Different strokes. One of the big Phoenix perks is that using it instead of just raw Plug has very little performance drop off. It's not a Rails vs Sinatra situation.

The Phoenix Channels implementation for websockets and the view layer for web requests are pretty phenomenal IMHO.

Isn't Phoenix just Plug + Ecto + generators and a folder structure? I always saw it as "how to use Plugs" rather than a separate project.
There are some unique bits too. Phoenix Channels is a beautiful, shit-simple pub/sub abstraction on WebSockets and provides both JS and Elixir libraries. And then came Phoenix Presence, which can track shared state (like a user's online status) in a durable and fault-tolerant way.

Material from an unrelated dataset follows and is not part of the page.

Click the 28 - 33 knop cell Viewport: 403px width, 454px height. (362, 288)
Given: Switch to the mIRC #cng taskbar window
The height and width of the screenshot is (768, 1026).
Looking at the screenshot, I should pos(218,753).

Both are useful libraries, but the fact that they work in server clusters as well as single-node deployments is the real kicker. That's just how Erlang rolls.

That's just genservers though right? All of this stuff is just Elixir and generally can be done in Elixir in a few lines of code.

We're experimenting with a truly OTP driven web application right now(No API) where we connect the React app directly to the Elixir backend and only persist to a database on log out. Everything else is persisted in memory and run through genservers which are self healing and self hydrating.

Pretty much anything of value in the Elixir ecosystem is "just" genservers. OTP remains the star of the show.